The Grand Budapest Hotel, nous avions fait l’éloge de Wes Anderson à l’Imprimerie, nous avons grandement eu raison : un Wes Anderson comme on les aime, avec quelques touches de nouveautés.
Souvenez-vous (ici) nous avions annoncé avec grand empressement le nouveau film de Wes Anderson, nous l’avons vu, nous en parlons donc.
L’intrigue favorite de Wes Anderson se trouve dans le traitement des relations humaines, aussi insolites soient-elles, allant de l’amitié, de l’amour (très) fraternel, à l’amour de tout âge. Pour The Grand Budapest Hotel, il s’agit de l’amour d’un homme pour un passé révolu, l’amour pour la grandeur d’une institution, l’amour des Arts, et surtout l’amour paternel d’un maître d’hôtel qui se retrouve dans le jeune lobby-boy qui devient alors son protégé. Le tout fondu dans une affaire de meurtre, de vol, et d’évasion.
Les amoureux de Wes Anderson ne seront pas déçus, l’esthétique de Wes est probablement à son comble ici, peut-être parfois poussée au point d’effleurer l’auto-caricature. On retrouve toute la palette d’acteurs dont Wes Anderson s’entoure habituellement (avec quelques nouveaux, notamment les deux petits jeunes Saoirse (à prononcer Sircheuh) Ronan et Tony Revolori ; et la crème de la crème française, Léa Seydoux et Mathieu Amalric). Il est tellement plaisant de voir autant de grands acteurs dans des rôles secondaires – voire tertiaires – avec cette même force d’expression ; chaque personnage représente un type, à la fois traditionnel et original : le dandy propret à tendance violente et langage grossier, la douce et pure jeune fille balafrée, ou encore le vampire tueur à gage. Les costumes sont, comme toujours, un plaisir pour les yeux, hauts en couleurs, qui s’accordent et jurent en même temps avec le pittoresque des décors. Wes Anderson a quitté la nature verdoyante de Moonrise Kingdom vers l’association de couleurs criardes, reflétant le caractère extra-ordinaire des personnages. Le personnage de Gustav, finement excentrique, est un régal pour l’imaginaire : homme délicat, dandy parfumé à L’air de Panache, grand amateur de riches dames âgées blondes, qui sait garder son calme jusqu’à un certain point, qui prend le temps de reconnaître la valeur des gens, peu importe l’urgence du moment. C’est d’ailleurs lui, Mr Gustav, le pilier du film, c’est en lui que réside toute la force esthétique de Wes.

● **Données fournies**:
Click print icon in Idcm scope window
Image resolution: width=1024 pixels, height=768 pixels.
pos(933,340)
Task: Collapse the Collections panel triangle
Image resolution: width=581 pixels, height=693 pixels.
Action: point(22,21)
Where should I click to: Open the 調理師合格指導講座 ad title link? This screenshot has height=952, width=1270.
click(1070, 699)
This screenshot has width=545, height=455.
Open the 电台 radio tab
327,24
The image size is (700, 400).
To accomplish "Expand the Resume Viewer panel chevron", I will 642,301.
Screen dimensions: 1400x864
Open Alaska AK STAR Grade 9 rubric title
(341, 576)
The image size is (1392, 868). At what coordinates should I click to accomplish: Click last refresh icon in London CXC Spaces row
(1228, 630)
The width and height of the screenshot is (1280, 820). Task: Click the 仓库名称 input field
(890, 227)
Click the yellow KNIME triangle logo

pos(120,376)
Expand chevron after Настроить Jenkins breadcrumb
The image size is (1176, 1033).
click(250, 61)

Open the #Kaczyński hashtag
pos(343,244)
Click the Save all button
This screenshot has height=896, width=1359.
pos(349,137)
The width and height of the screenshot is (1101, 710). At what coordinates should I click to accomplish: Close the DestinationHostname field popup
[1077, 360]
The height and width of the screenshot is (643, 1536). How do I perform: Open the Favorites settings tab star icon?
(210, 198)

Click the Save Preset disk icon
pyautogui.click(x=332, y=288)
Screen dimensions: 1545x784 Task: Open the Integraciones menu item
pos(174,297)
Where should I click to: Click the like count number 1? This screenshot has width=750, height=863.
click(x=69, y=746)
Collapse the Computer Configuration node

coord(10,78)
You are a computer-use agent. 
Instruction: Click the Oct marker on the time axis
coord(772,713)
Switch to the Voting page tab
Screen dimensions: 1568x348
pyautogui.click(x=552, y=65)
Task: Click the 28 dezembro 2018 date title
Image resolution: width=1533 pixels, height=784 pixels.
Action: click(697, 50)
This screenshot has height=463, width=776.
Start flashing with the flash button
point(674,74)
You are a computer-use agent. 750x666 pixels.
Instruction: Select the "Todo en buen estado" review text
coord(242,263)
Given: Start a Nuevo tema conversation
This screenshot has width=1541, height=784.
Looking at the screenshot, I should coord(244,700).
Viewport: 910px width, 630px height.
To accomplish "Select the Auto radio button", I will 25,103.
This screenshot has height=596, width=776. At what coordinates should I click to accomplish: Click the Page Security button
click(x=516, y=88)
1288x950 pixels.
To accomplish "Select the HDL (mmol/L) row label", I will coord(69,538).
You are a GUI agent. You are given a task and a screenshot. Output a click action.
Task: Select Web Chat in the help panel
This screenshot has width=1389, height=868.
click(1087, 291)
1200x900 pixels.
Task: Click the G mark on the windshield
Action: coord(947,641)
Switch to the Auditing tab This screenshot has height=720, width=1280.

● **Exercice proposé 1**: Relevez tous les noms d'acteurs cités dans la critique de The Grand Budapest Hotel.
● **Exercice proposé 2**: D'après la critique de The Grand Budapest Hotel, les affirmations suivantes sont-elles exactes ? (a) Moonrise Kingdom se distinguait par des couleurs criardes. (b) Le personnage de Gustav porte le parfum L'air de Panache. (c) L'intrigue comprend une affaire de meurtre.
● **Exercice proposé 3**: Reprenez la critique de The Grand Budapest Hotel après sa dernière phrase et poursuivez-la.

● **Résultat obtenu 1**: Saoirse Ronan, Tony Revolori, Léa Seydoux, Mathieu Amalric

● **Résultat obtenu 2**:
(a) Non : « Wes Anderson a quitté la nature verdoyante de Moonrise Kingdom vers l’association de couleurs criardes »
(b) Oui : « dandy parfumé à L’air de Panache »
(c) Oui : « Le tout fondu dans une affaire de meurtre, de vol, et d’évasion. »

● **Résultat obtenu 3**:
Un univers entre le merveilleux, le fantastique et le roman d’aventures. L’image reste fidèle à cet esthétique qui semble être la sienne depuis The Royal Tenenbaums : une image parfaite, rectiligne, avec une organisation triangulaire sur trois niveaux de profondeur. Chaque plan est travaillé avec soin, style et goût. On retrouve aussi ce rythme saccadé, entre images figées et mouvement furtifs, brusques, qui fait la dynamique des films du cinéaste. Wes réutilise les décors en papiers peints, artisanaux qui font évidemment penser à The Fantastic Mr Fox. Une grande créativité, comme à chaque fois, la magie du réalisateur opère. On se laisse emporter dans l’aventure, transporter de décors en décors, de couleurs criardes aux couleurs pastel.
Où est le « mais » ? sans doute une impression de « pas assez », ça cavale, tout va très vite, peut-être un peu trop vite. Une légère frustration aussi de voir si peu à l’écran ces grands acteurs qui autrefois étaient les personnages principaux de Wes Anderson : Bill Murray, Owen Wilson, Jason Schawrtzman, Adrien Brody, Tilda Swinton, sont bien trop vite expédiés. Peut-être trop de personnages et pas assez de « temps d’antenne » pour chacun. Une impression de survol : les personnages sont tellement typés et singularisés qu’on aurait aimé les voir un peu mieux exploités.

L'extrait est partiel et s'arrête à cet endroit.